**Trecho do texto:**
"""
Portanto, compartilhar o delírio que constitui a paisagem do fundo do mar faz dos seres sub-atlânticos habilidosos o suficiente para, sempre que for preciso, produzir com os seus movimentos e vozes ondas gigantes que atravessam quilômetros e, cujo efeito é - mesmo que passageiro - provar aos habitantes da Terra Firme o quão frágil, instável e imperfeita é a borda.
Respiro último: O movimento dos seres viventes no abismo sub-atlântico é também chamado de maremoto decolonial.
"""
**Tarefas:**
(1) Segundo o trecho, que outro nome recebe o movimento dos seres viventes no abismo sub-atlântico?
(2) Reescreva a parte do trecho começando em "Portanto, compartilhar o" e terminando em "de maremoto decolonial.", trocando "ondas gigantes" por "vagas enormes".
(3) Explique, com base no trecho, o que torna os seres sub-atlânticos capazes de produzir ondas gigantes.

**Seção de dados:**
"""
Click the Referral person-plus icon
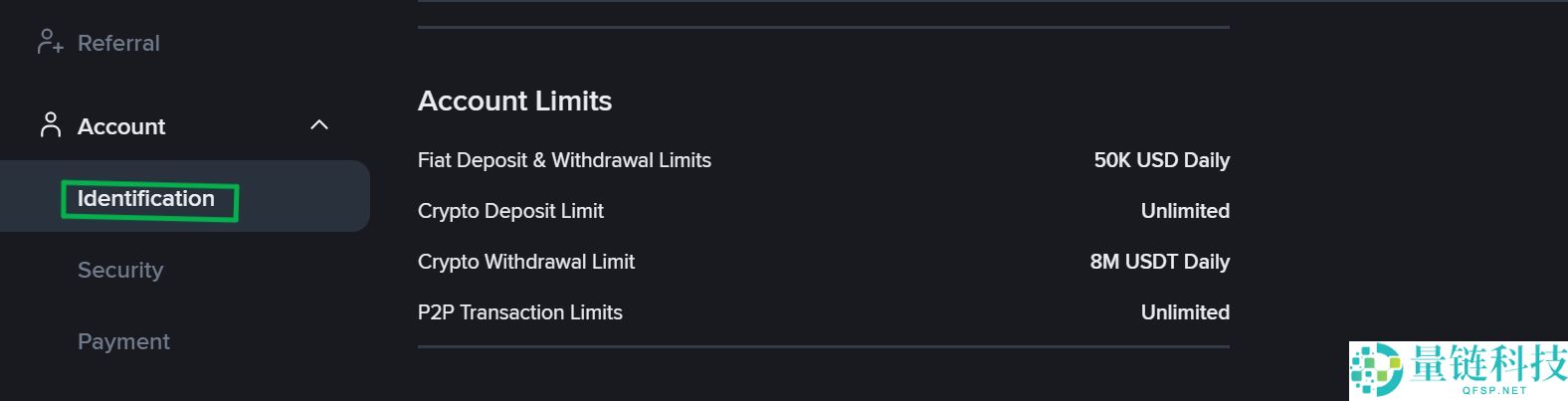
"""
**Respostas:**
(1) Maremoto decolonial.

(2)
Portanto, compartilhar o delírio que constitui a paisagem do fundo do mar faz dos seres sub-atlânticos habilidosos o suficiente para, sempre que for preciso, produzir com os seus movimentos e vozes vagas enormes que atravessam quilômetros e, cujo efeito é - mesmo que passageiro - provar aos habitantes da Terra Firme o quão frágil, instável e imperfeita é a borda.
Respiro último: O movimento dos seres viventes no abismo sub-atlântico é também chamado de maremoto decolonial.

(3) Eles compartilham o delírio que constitui a paisagem do fundo do mar. Isso os torna habilidosos o suficiente para produzir, com seus movimentos e vozes, ondas gigantes que atravessam quilômetros.